Four must-see spectacles at Nuit Blanche 2014

Four must-see spectacles at Nuit Blanche 2014

A 2011 installation of Máximo Gonzáles’s Walk Among Worlds in Madrid, Spain. (Image: Ivan Beunader)

Wondering which of Scotiabank Nuit Blanche’s 130 installations to cram into your art-themed all-nighter on Saturday, October 4? Here are four unmissable picks—one from each of the night’s exhibition zones. (Still overwhelmed? Just head to a Screaming Booth.)

Walk Among Worlds (pictured above)
Location: Ogden Junior Public School, 33 Phoebe St.
Zone: The possibility of everything

The world will be at Ogden Junior Public School on Nuit Blanche—quite literally. For Walk Among Worlds, by Mexico City–based Argentine artist Máximo Gonzáles, the school will be outfitted with 7,000 inflatable globes, one for every million people on the planet.
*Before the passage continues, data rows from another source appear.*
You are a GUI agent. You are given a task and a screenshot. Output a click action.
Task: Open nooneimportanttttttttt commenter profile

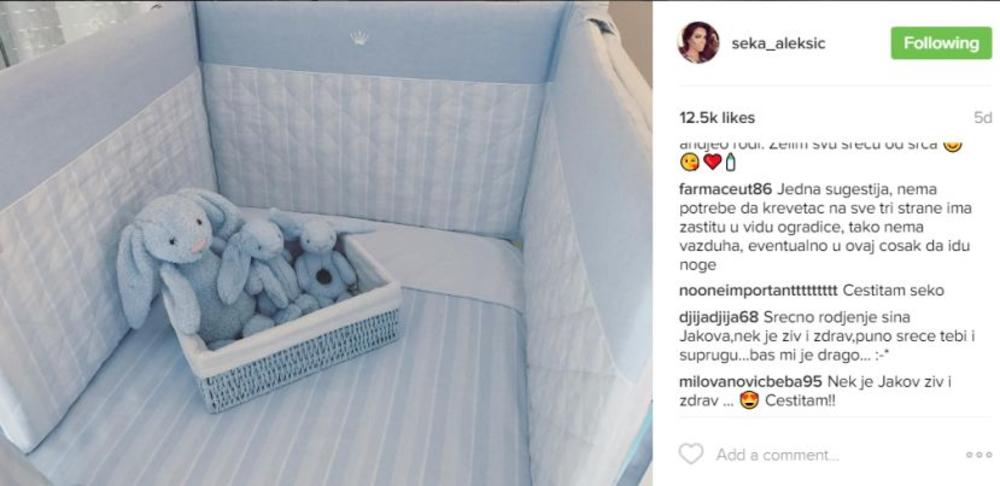(758, 291)
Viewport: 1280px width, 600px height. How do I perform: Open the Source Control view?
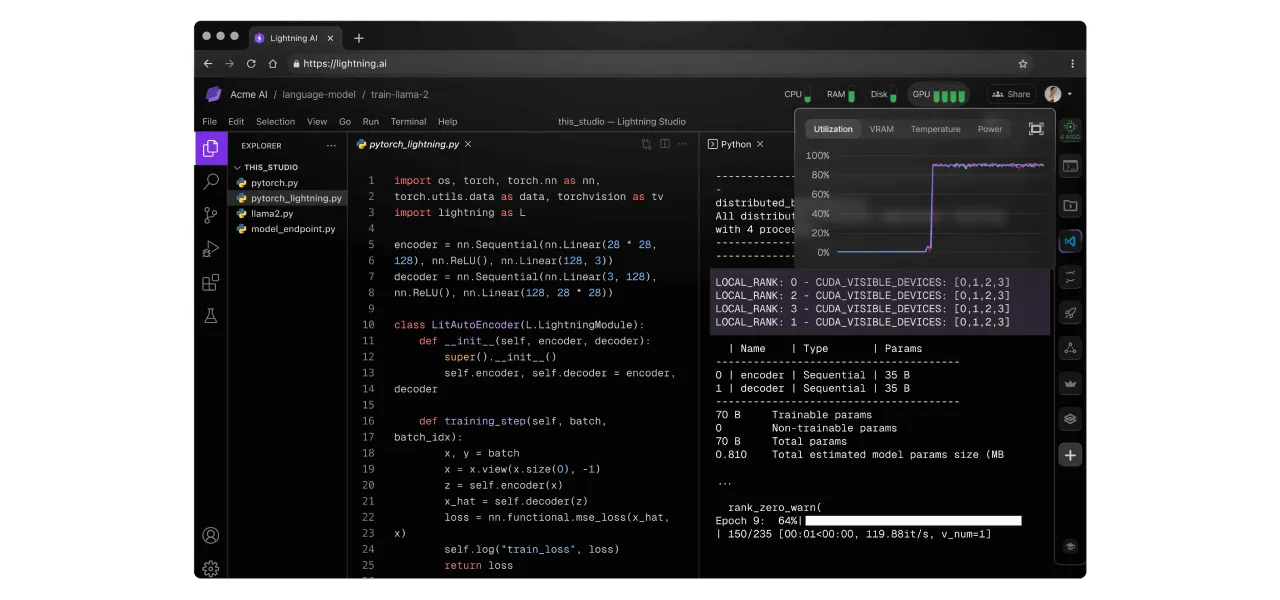[211, 215]
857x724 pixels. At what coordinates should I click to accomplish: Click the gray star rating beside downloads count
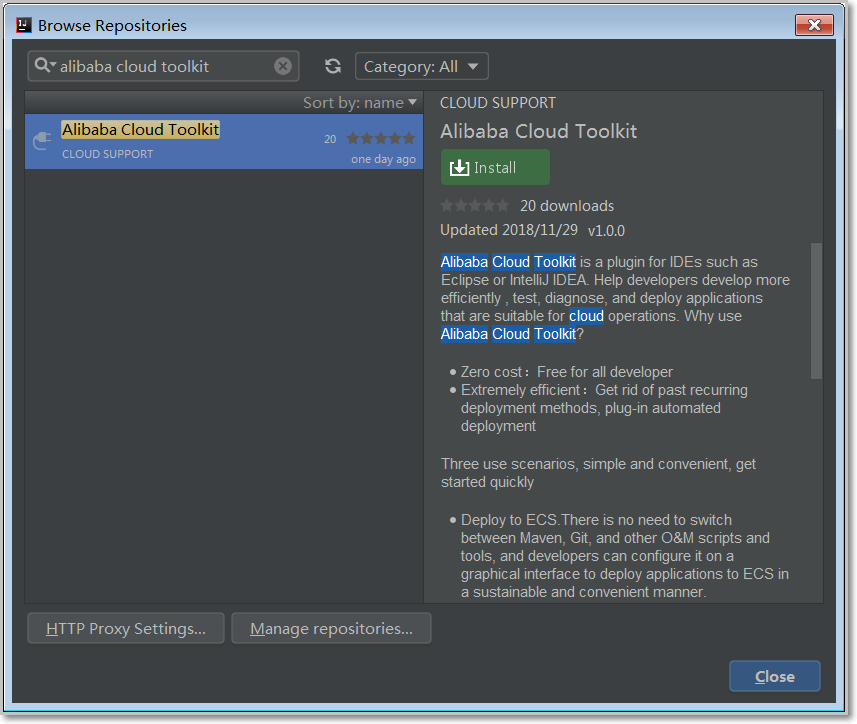[x=475, y=206]
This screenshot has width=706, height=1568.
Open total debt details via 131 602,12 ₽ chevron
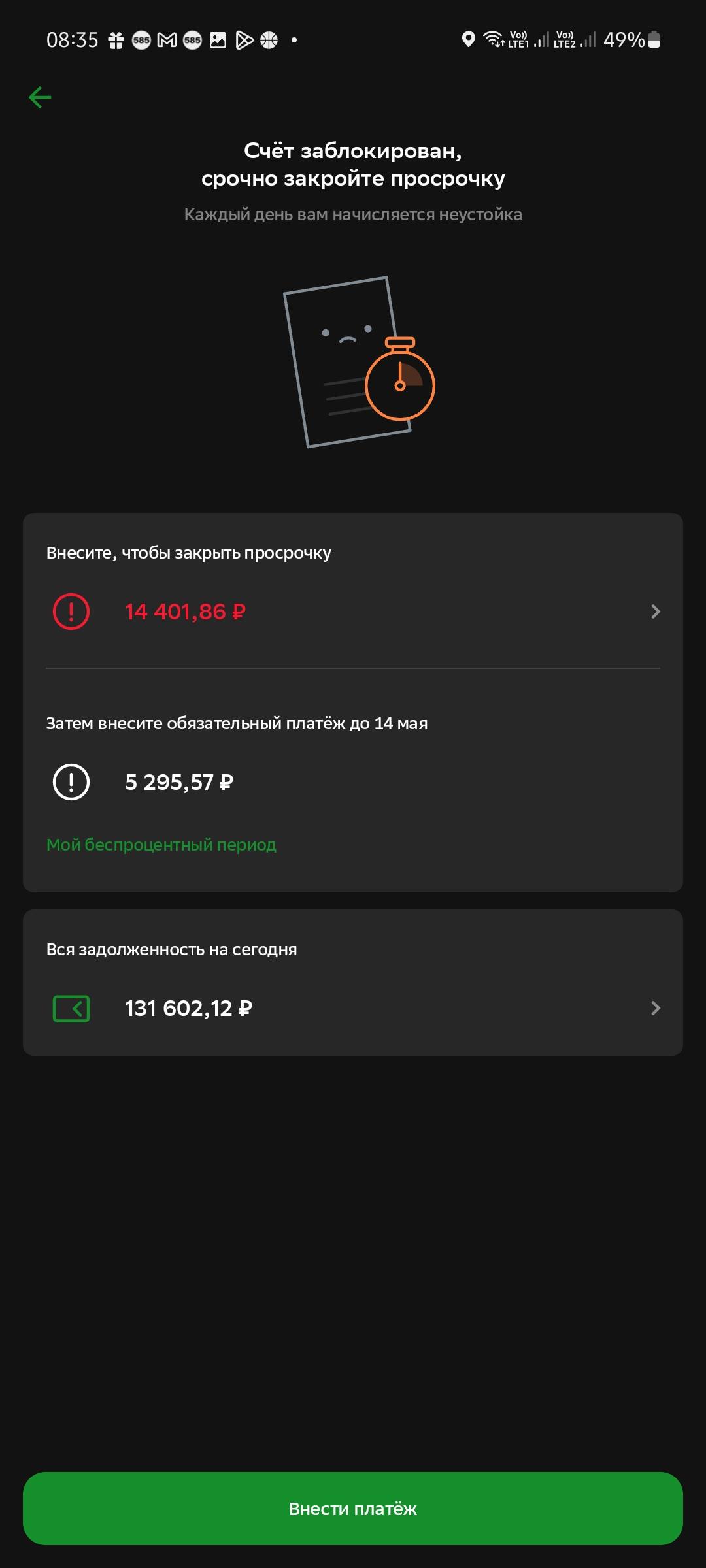pyautogui.click(x=655, y=1008)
The globes will be in three different sizes, as a way of representing the distinction between the first and third worlds.

An in-progress glimpse of Between Doors. (Image: Labspace Studios)

Between Doors
Location: Fort York, 100 Garrison Rd.
Zone: Before Day Break

Nuit Blanche is expanding into Fort York this year, and Between Doors, an interactive installation from Toronto’s Labspace Studio, is making the most of the wide-open space. In this rumination on the nature of choice, participants will choose between a series of freestanding doorways, each of which leads to more doorways, and so on, while a large screen tracks and maps those choices overhead, revealing unexpected patterns and parallels.
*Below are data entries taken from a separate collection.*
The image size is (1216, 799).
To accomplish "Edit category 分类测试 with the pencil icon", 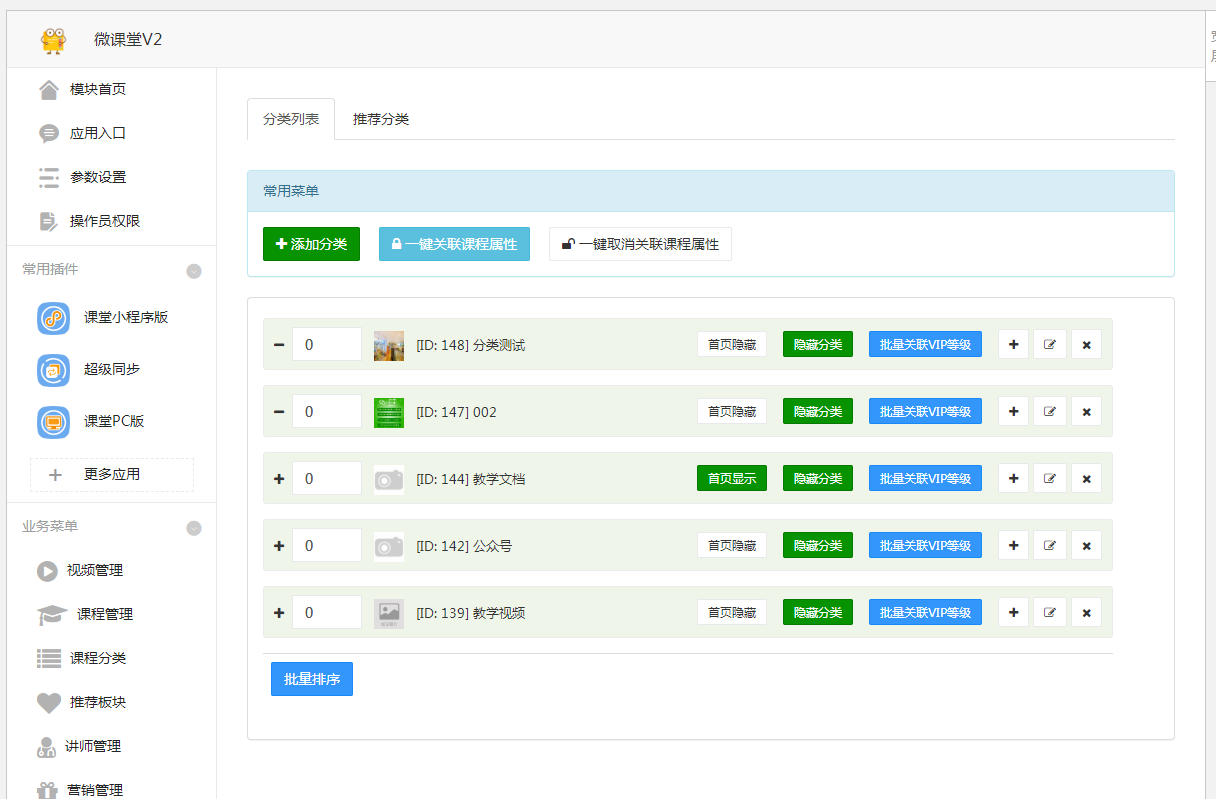I will [x=1049, y=344].
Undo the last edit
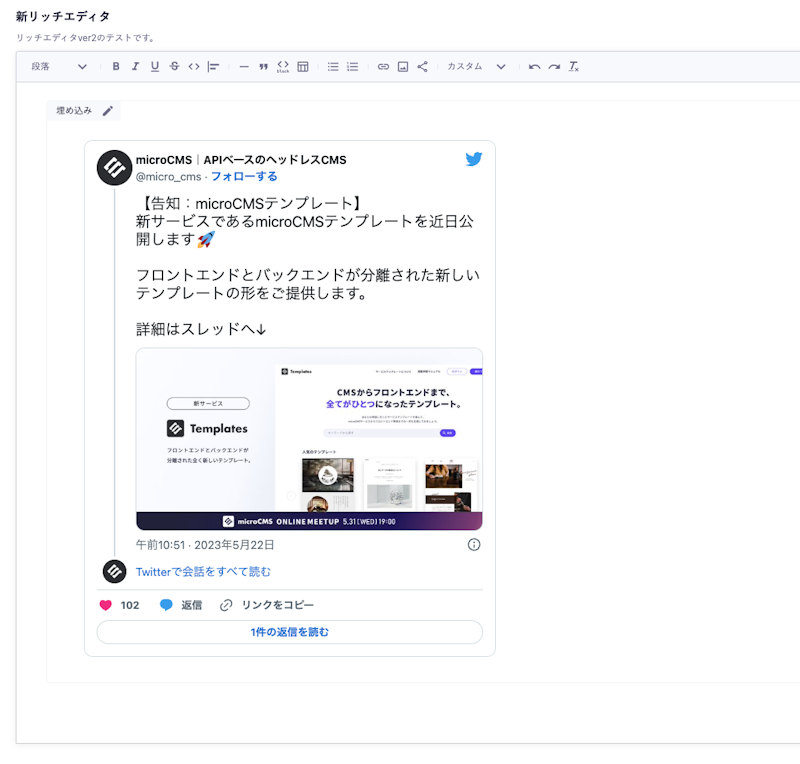This screenshot has width=800, height=764. 535,67
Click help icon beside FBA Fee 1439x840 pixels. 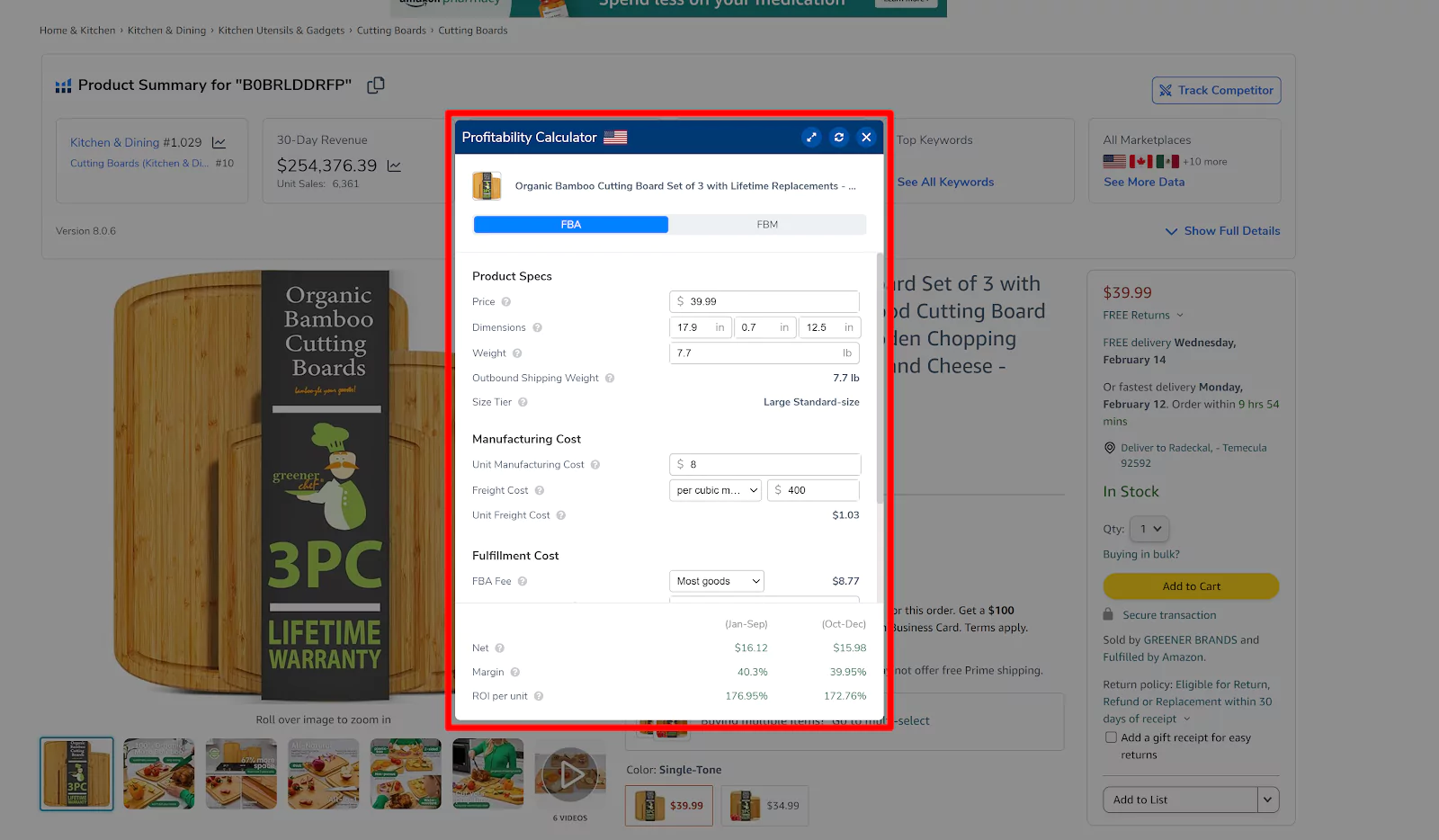[523, 582]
Kiran Friesen in 2013’s YouTopia. (Image: Bruce Barton)

Location: Nathan Phillips Square Parking Lot, P1, 100 Queen St. W.
Zone: Performance Anxiety

Adapted from a 90-minute theatrical piece staged in 2013, Vertical City’s 2YouTopia will see a lone performer, Kiran Friesen, navigate a decaying maze of construction scaffolding and piping suspended over water in City Hall’s parking garage. “Abstract issues such as the nature of the imaginary world and the performer’s relationship to space have to be thoroughly revisited,” artistic director Bruce Barton says of the adaptation, “but so do very pragmatic issues such as exhaustion and bodily functions.”
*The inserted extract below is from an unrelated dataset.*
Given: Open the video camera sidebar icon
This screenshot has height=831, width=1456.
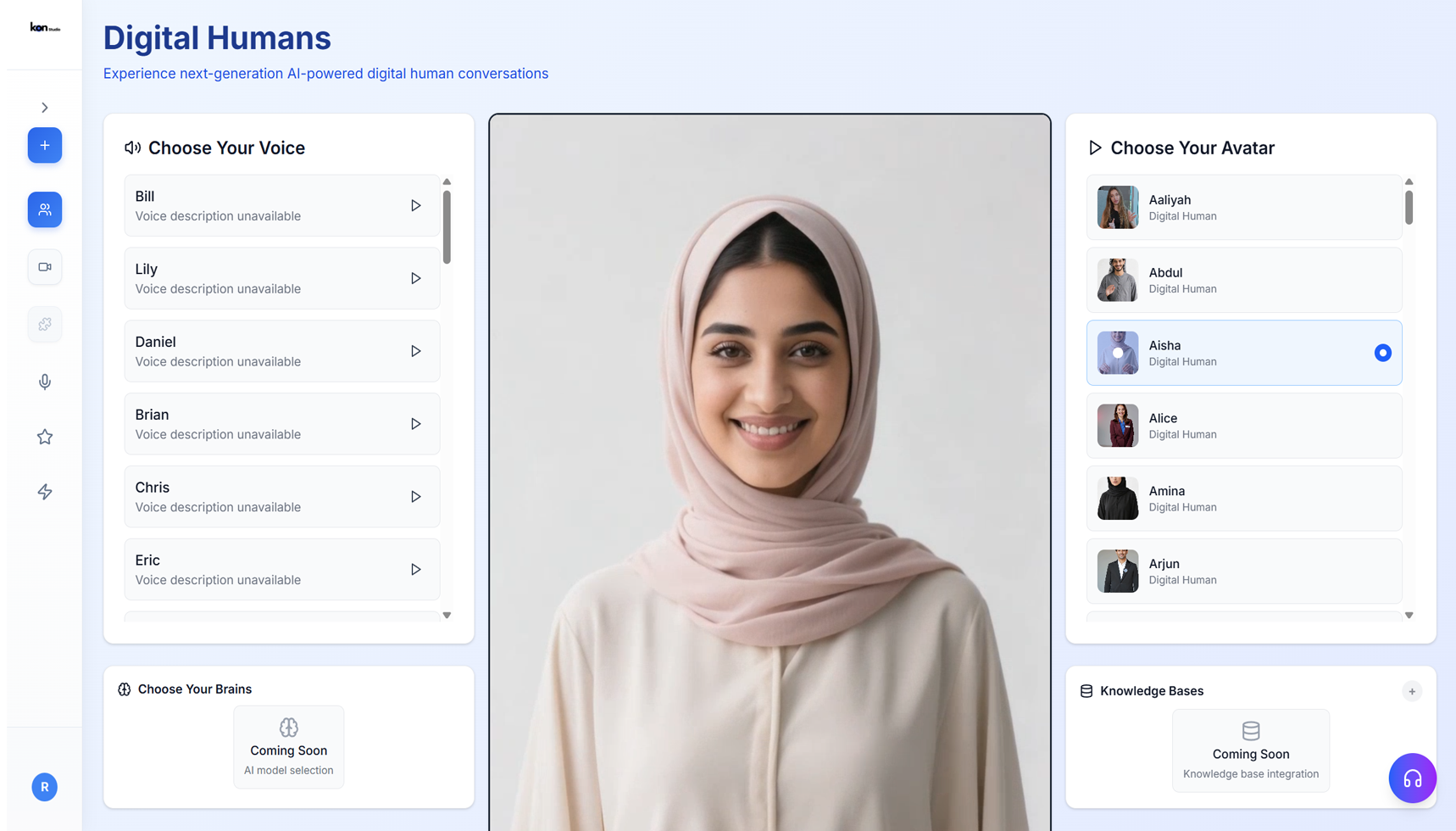Looking at the screenshot, I should click(45, 267).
Union Station’s Great Hall, the site of the mysterious 8th Wonder social sculpture. (Image: Steve Harris/Flickr)

8th Wonder
Location: Union Station Great Hall, 65 Front St. W.
Zone: The Night Circus

American artists Brian Kane and Michael Oatman aren’t revealing much about 8th Wonder, their “social sculpture” in Union Station’s Great Hall—which is why we’re so interested. There will be interactive, musical, performance, video and sculptural components, but we’re not still sure what the unrehearsed, not-to-be-repeated piece actually is. “It’s a beast of a sculpture,” Kane says in a promo video. “Let’s just say that.”